Dureranno «fino a quando si udirà sulla terra la voce dell’Angelo dell’Apocalisse che proclamerà: “Tempus non erit amplius … consummabitur mysterium Dei” (Ap 10, 6-7) – “il tempo ormai non c’è più .: è compiuto il mistero di Dio!”. Terminerà così la storia della Chiesa, insieme alla storia del mondo».
Poi, l’ultima lezione di Benedetto XVI. Il Papa ha ricordato, come aveva fatto nell’ultima udienza generale, che «in questi otto anni, abbiamo vissuto con fede momenti bellissimi di luce radiosa nel cammino della Chiesa, assieme a momenti in cui qualche nube si è addensata nel cielo».
Ma l’essenziale non è nella qualità dei momenti, luminosi o grigi. «Abbiamo cercato di servire Cristo e la sua Chiesa con amore profondo e totale, che è l’anima del nostro ministero. Abbiamo donato speranza, quella che ci viene da Cristo, che solo può illuminare il cammino». Non comprende che cos’è la Chiesa chi non intende come tutto venga da Cristo.
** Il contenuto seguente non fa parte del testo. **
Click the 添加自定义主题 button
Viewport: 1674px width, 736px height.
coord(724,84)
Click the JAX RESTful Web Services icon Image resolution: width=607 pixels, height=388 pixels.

Una visione «alta», che non nasconde i problemi. Il Pontefice ha ribadito il suo no alle divisioni e ha chiesto, con una delle sue predilette metafore musicali, «che il Collegio dei Cardinali sia come un’orchestra, dove le diversità – espressione della Chiesa universale – concorrano sempre alla superiore e concorde armonia».
La Chiesa dovrebbe costituire per i cardinali «la ragione e la passione della vita». Ma siamo certi, tutti, di capire che cos’è la Chiesa? Benedetto XVI si è fatto «guidare da un’espressione di Romano Guardini [1885-1968], scritta proprio nell’anno in cui i Padri del Concilio Vaticano II approvavano la Costituzione Lumen Gentium, nel suo ultimo libro, con una dedica personale anche per me; perciò le parole di questo libro mi sono particolarmente care».
Il riferimento a Guardini, e insieme alla Lumen Gentium, è molto significativo. Non è la prima volta che il Papa cita questo pensatore italo-tedesco inviso per diverse ragioni ai progressisti e agli ultra-conservatori, a tutti coloro che rifiutano l’interpretazione del Concilio Vaticano II come «riforma nella continuità» che è il principale legato teologico di Papa Ratzinger e che chiede sia la leale accettazione delle riforme sia la loro interpretazione in continuità con il Magistero precedente.
Non a caso, negli ultimi giorni si è levata a colpire ancora una volta Benedetto XVI la voce sia di chi rifiuta la continuità – come Hans Küng – sia di chi rifiuta le riforme, come la Fraternità San Pio X fondata da monsignor Marcel Lefebvre (1905-1991). Quest’ultima, ancora negli ultimi giorni, sul suo sito italiano, ha attaccato Papa Ratzinger come «latore di un Papato privato di senso» e addirittura come uomo «senza una chiara percezione della dignità del Papato»: sempre, naturalmente, citando la presunta «demolizione teologica» che il Vaticano II avrebbe attuato e a cui Benedetto XVI avrebbe dato il suo contributo di colpi di piccone.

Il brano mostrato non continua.